European integration going astray
To make my point clear, let us distinguish two different modes of European politics. In the first mode, the Member States establish the policy areas in which they want to act in common. On the choice between policy alternatives a common, Europe-wide discourse then ensues. The more such Europe-wide discourses take place, the greater the development of a European public – currently, at most, a weakly constituted phenomenon. Slowly a common political space with real European parties can then emerge and European politics can be democratically controlled through elections.
That is more or less the positive vision of European politics. At present, there is little to suggest that it will become reality. Unfortunately, the misguided introduction of the euro, in particular, did a disservice to the emergence of a common political space, resulting in a strengthening of conflict lines that run not between European parties but between countries. That is the exact opposite of a common political space. Resolution of the conflict cannot be democratised (parties can be elected, not countries). At the same, as good Europeans, do we not all wish for an increased chance of that vision becoming reality?
Yet, country-specific instructions from Brussels, instructions that vary from country to country, are something entirely different. They cannot be democratised at European level, that is to say, they cannot be controlled through democratic elections at European level because they entail not one substantive set but 27 different sets of instructions. And at Member State level they are destroying democracy. They do not denote the vision of a march towards a distant democratic Europe but the nightmare of an intensification of the existing technocratic, authoritarian Europe. Likewise they denote the hubris of Brussels to know better than the citizens on the ground what should happen next in the politics of the Member States. The results of this hubris are devastating.

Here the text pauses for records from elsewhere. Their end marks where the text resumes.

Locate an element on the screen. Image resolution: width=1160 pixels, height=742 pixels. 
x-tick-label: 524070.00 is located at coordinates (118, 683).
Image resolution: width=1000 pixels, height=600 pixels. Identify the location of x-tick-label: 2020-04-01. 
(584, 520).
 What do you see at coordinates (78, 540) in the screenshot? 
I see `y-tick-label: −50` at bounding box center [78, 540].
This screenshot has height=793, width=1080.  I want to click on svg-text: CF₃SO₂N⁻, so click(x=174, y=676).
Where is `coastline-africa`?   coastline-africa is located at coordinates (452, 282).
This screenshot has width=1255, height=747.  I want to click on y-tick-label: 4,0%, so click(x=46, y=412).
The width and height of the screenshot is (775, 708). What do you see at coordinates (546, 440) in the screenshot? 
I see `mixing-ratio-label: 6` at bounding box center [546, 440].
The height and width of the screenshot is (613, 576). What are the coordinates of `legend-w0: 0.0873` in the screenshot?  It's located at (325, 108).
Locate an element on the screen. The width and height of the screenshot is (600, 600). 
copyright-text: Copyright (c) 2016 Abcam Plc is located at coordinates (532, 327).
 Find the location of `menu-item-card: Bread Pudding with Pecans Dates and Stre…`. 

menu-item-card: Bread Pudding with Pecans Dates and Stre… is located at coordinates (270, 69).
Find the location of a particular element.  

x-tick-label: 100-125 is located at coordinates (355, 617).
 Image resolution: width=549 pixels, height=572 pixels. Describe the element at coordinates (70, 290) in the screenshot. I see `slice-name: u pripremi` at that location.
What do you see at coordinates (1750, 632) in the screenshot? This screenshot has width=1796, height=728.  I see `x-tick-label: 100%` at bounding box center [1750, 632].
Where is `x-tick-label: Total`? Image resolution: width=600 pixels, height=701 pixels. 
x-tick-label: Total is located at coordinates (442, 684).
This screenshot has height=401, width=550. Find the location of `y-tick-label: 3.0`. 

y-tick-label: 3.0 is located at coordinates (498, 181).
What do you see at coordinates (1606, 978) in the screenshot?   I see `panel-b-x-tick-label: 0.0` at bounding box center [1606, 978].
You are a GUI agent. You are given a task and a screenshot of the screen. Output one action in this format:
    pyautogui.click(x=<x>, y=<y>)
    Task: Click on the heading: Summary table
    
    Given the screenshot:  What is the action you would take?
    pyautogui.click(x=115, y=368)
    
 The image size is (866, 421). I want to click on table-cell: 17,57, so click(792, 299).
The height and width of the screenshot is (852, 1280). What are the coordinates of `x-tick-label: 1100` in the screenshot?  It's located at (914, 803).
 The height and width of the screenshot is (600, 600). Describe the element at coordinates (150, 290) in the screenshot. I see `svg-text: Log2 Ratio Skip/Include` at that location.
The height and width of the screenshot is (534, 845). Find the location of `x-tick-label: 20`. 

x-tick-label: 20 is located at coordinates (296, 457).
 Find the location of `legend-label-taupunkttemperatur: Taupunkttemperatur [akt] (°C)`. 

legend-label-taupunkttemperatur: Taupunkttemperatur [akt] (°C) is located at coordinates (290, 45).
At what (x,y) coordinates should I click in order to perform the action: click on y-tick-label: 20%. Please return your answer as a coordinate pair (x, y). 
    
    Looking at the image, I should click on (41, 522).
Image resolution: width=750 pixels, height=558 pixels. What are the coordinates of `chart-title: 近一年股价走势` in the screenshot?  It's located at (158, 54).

Unfortunately, even in the progressive spectrum, reactions are mostly affirmative. The temptation to participate is obvious. The slumbering resources of power in authoritarian Europe are boundless and enticing. Who wouldn’t want a piece of that? Wouldn’t the whole thing somehow be acceptable if only the EP or the social partners could a get a foot in the door? Or perhaps the Committee of the Regions? I cannot warn vehemently enough against peace accords with the authoritarian mode of European politics. The only sensible way to deal with these aberrations of European integration is to minimise and eliminate them. For the RRF this means a fundamental rejection of all conditionalities that have nothing to do with how the funding is actually spent.